Saved entries
—————

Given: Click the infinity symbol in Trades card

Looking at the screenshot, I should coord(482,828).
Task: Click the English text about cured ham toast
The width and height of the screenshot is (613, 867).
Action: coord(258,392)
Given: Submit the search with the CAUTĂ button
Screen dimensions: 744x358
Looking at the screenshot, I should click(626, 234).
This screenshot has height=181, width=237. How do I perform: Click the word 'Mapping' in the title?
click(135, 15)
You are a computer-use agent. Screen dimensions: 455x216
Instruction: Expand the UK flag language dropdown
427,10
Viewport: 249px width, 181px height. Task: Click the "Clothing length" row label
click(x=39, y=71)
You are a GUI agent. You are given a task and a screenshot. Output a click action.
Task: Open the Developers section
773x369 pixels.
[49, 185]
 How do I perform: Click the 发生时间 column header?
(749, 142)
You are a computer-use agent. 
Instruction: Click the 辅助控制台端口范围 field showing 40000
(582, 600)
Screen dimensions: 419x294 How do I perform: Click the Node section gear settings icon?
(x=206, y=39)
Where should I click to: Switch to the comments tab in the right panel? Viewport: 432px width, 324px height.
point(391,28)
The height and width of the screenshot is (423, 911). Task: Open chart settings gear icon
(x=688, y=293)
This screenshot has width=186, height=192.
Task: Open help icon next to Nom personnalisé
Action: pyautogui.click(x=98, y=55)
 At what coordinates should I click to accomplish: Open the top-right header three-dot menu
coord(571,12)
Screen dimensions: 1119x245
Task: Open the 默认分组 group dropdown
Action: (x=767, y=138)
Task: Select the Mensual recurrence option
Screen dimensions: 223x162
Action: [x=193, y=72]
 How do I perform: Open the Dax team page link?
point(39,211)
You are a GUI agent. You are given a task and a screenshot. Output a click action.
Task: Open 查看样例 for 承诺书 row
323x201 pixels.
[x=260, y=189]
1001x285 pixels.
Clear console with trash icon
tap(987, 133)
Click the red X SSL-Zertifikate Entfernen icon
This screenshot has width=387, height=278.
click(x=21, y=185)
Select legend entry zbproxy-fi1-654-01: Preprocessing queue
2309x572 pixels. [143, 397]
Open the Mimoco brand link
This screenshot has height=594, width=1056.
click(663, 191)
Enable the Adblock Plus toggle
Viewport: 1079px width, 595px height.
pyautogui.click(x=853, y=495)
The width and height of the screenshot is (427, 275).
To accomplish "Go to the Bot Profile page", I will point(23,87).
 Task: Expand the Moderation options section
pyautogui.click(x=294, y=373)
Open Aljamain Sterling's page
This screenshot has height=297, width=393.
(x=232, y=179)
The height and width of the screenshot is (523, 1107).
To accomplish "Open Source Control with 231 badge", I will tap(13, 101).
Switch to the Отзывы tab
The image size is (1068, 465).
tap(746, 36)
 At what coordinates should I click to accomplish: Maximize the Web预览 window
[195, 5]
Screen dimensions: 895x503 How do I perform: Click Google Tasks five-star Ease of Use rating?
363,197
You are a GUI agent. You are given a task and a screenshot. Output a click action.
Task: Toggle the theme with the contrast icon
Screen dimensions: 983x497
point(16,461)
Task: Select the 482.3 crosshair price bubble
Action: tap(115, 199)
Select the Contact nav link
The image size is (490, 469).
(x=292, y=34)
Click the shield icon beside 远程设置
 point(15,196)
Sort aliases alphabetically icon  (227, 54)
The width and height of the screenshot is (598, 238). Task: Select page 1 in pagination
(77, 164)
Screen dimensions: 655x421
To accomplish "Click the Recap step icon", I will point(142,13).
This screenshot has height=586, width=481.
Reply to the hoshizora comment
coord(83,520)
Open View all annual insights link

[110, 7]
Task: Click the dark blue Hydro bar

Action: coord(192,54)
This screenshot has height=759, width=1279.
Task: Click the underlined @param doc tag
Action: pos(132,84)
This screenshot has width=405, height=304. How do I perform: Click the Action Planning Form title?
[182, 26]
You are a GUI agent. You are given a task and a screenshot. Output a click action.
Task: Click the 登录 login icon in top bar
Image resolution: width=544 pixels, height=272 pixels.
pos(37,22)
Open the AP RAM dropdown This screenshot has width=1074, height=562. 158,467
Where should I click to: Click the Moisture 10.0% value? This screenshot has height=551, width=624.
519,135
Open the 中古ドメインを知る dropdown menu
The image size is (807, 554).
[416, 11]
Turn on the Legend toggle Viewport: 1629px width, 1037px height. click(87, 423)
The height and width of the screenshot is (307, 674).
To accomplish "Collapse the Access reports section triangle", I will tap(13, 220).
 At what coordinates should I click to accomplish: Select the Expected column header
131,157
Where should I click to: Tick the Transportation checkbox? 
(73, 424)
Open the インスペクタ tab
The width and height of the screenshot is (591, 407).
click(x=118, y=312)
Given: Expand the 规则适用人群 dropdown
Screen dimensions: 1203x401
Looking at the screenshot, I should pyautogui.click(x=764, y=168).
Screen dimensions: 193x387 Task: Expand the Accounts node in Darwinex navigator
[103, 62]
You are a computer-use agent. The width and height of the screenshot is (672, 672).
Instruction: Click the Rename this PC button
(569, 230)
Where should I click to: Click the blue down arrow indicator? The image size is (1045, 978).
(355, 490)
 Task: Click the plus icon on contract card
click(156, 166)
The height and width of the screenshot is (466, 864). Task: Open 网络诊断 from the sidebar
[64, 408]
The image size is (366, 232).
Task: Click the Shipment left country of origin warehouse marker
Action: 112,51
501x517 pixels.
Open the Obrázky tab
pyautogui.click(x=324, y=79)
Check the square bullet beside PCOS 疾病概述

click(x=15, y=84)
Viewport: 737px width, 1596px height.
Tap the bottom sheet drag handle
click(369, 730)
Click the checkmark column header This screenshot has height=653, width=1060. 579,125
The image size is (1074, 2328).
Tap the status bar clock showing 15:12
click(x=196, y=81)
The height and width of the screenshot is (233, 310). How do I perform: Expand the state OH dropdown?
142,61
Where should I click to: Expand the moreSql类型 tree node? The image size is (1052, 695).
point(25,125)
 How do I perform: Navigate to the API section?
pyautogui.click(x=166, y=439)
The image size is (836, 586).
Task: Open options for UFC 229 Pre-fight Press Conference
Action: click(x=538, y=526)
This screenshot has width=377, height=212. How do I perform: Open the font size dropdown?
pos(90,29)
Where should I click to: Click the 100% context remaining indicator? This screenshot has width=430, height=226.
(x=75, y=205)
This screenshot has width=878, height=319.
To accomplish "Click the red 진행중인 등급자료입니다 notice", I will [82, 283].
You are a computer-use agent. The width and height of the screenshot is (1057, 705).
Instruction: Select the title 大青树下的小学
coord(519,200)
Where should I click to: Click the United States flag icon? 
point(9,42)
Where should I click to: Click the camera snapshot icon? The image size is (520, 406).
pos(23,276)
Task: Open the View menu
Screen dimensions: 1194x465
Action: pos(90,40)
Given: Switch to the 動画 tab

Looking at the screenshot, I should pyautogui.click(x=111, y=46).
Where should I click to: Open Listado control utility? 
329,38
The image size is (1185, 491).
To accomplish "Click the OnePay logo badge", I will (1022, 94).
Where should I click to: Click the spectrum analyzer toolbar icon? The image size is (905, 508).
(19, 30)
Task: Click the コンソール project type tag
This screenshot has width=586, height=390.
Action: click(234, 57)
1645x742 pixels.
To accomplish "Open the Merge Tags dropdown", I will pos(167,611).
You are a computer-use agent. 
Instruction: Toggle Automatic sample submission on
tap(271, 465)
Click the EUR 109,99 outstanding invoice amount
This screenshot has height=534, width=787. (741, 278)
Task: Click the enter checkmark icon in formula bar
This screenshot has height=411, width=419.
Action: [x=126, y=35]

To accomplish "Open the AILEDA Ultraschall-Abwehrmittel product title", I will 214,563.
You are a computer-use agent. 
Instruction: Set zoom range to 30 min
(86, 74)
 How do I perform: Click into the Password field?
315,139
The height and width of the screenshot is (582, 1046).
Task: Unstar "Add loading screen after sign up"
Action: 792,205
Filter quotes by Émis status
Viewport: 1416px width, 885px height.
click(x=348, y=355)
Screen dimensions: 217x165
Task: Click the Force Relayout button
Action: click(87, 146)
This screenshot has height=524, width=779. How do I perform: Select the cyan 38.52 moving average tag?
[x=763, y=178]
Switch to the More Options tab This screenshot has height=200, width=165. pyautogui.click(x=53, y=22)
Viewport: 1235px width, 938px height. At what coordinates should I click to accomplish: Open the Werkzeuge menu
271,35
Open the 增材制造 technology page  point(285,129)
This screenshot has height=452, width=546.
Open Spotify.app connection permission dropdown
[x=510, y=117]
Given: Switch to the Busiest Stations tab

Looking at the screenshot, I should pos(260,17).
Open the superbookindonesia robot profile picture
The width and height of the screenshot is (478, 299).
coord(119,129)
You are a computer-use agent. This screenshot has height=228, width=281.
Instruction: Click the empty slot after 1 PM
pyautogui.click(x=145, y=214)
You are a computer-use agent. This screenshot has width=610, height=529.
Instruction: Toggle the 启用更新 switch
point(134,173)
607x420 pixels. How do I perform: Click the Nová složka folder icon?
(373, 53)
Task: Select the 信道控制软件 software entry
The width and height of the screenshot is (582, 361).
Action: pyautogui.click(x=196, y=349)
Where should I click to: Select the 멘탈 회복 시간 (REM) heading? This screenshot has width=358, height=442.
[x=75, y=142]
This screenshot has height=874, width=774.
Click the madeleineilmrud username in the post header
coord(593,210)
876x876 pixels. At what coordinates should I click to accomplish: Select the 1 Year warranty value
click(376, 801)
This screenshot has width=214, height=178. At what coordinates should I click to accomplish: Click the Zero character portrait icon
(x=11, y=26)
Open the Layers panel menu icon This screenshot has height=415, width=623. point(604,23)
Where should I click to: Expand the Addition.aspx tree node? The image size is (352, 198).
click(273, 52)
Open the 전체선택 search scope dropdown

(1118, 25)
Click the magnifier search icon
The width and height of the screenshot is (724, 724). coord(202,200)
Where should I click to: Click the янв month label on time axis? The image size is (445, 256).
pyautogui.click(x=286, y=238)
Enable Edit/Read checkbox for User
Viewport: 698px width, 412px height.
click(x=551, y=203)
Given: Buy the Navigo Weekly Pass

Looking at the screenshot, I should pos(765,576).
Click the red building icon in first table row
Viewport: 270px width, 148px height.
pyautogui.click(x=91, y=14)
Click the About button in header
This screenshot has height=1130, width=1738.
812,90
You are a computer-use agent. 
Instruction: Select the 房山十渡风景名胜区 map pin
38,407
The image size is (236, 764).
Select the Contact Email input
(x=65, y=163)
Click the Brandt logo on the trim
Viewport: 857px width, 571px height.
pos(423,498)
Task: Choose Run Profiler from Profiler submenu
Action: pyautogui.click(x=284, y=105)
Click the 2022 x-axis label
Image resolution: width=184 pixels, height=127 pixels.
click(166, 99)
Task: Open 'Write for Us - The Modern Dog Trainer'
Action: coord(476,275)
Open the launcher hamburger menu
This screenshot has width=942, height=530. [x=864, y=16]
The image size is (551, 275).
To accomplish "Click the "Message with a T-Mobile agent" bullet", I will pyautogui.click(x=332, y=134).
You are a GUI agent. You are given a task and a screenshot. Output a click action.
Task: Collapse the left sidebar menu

—————

## TASK STATEMENT
Start at the first line of the entries and stop at the line that contains "Given: Submit the". Repeat every line in that span exactly, and nothing beyond it.

## FINISHED TASK
Given: Click the infinity symbol in Trades card

Looking at the screenshot, I should coord(482,828).
Task: Click the English text about cured ham toast
The width and height of the screenshot is (613, 867).
Action: coord(258,392)
Given: Submit the search with the CAUTĂ button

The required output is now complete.